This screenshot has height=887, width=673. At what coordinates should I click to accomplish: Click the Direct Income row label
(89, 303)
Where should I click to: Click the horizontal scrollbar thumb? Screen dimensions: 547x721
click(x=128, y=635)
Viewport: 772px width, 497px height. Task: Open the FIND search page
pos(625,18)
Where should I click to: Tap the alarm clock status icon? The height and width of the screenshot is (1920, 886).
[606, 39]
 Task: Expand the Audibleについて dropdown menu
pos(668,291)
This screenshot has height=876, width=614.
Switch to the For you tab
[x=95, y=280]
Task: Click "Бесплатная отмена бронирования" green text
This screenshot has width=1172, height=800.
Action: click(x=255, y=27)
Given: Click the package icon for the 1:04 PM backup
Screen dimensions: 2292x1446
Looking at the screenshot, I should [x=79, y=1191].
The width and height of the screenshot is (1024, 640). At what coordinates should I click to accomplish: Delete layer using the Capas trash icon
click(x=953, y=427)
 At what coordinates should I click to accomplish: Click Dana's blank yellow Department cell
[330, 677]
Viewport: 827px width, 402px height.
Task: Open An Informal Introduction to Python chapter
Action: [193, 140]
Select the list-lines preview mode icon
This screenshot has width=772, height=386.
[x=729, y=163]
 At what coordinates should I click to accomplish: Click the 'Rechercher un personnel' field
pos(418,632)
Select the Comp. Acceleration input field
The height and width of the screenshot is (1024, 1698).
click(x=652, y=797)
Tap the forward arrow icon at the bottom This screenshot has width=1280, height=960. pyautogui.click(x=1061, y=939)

────────

The listing above should be printed again in full, unchanged.

This screenshot has height=887, width=673. At what coordinates should I click to accomplish: Click the Direct Income row label
(89, 303)
Where should I click to: Click the horizontal scrollbar thumb? Screen dimensions: 547x721
click(x=128, y=635)
Viewport: 772px width, 497px height. Task: Open the FIND search page
pos(625,18)
Where should I click to: Tap the alarm clock status icon? The height and width of the screenshot is (1920, 886).
[606, 39]
 Task: Expand the Audibleについて dropdown menu
pos(668,291)
This screenshot has height=876, width=614.
Switch to the For you tab
[x=95, y=280]
Task: Click "Бесплатная отмена бронирования" green text
This screenshot has width=1172, height=800.
Action: click(x=255, y=27)
Given: Click the package icon for the 1:04 PM backup
Screen dimensions: 2292x1446
Looking at the screenshot, I should [x=79, y=1191].
The width and height of the screenshot is (1024, 640). At what coordinates should I click to accomplish: Delete layer using the Capas trash icon
click(x=953, y=427)
 At what coordinates should I click to accomplish: Click Dana's blank yellow Department cell
[330, 677]
Viewport: 827px width, 402px height.
Task: Open An Informal Introduction to Python chapter
Action: [193, 140]
Select the list-lines preview mode icon
This screenshot has width=772, height=386.
[x=729, y=163]
 At what coordinates should I click to accomplish: Click the 'Rechercher un personnel' field
pos(418,632)
Select the Comp. Acceleration input field
The height and width of the screenshot is (1024, 1698).
click(x=652, y=797)
Tap the forward arrow icon at the bottom This screenshot has width=1280, height=960. pyautogui.click(x=1061, y=939)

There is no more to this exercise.